**Exercise requirements:** Among the records that follow, set down only the lines from the one containing "Open the Hardware menu item" to the one containing "You are a GUI", both included, exactly.

**Exercise inputs:**
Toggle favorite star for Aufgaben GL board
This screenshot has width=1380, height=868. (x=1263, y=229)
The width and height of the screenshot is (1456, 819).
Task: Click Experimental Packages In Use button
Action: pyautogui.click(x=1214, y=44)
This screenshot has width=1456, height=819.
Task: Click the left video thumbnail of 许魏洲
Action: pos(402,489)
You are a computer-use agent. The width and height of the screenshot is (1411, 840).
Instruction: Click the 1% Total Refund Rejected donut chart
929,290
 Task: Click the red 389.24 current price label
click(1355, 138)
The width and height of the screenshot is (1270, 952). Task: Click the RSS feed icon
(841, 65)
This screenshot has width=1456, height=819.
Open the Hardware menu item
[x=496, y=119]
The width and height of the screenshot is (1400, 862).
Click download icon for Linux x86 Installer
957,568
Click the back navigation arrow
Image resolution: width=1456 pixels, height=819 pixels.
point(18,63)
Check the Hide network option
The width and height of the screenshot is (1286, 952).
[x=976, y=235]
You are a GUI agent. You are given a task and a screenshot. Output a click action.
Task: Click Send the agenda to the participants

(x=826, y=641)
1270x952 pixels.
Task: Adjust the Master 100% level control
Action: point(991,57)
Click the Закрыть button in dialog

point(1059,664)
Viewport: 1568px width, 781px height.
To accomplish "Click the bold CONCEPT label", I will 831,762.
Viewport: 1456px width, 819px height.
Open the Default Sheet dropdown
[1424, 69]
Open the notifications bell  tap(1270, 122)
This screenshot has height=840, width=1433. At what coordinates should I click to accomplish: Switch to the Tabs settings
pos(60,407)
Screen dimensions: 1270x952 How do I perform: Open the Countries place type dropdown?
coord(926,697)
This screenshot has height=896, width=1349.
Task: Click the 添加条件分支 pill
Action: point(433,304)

**Answer section:**
Open the Hardware menu item
[x=496, y=119]
The width and height of the screenshot is (1400, 862).
Click download icon for Linux x86 Installer
957,568
Click the back navigation arrow
Image resolution: width=1456 pixels, height=819 pixels.
point(18,63)
Check the Hide network option
The width and height of the screenshot is (1286, 952).
[x=976, y=235]
You are a GUI agent. You are given a task and a screenshot. Output a click action.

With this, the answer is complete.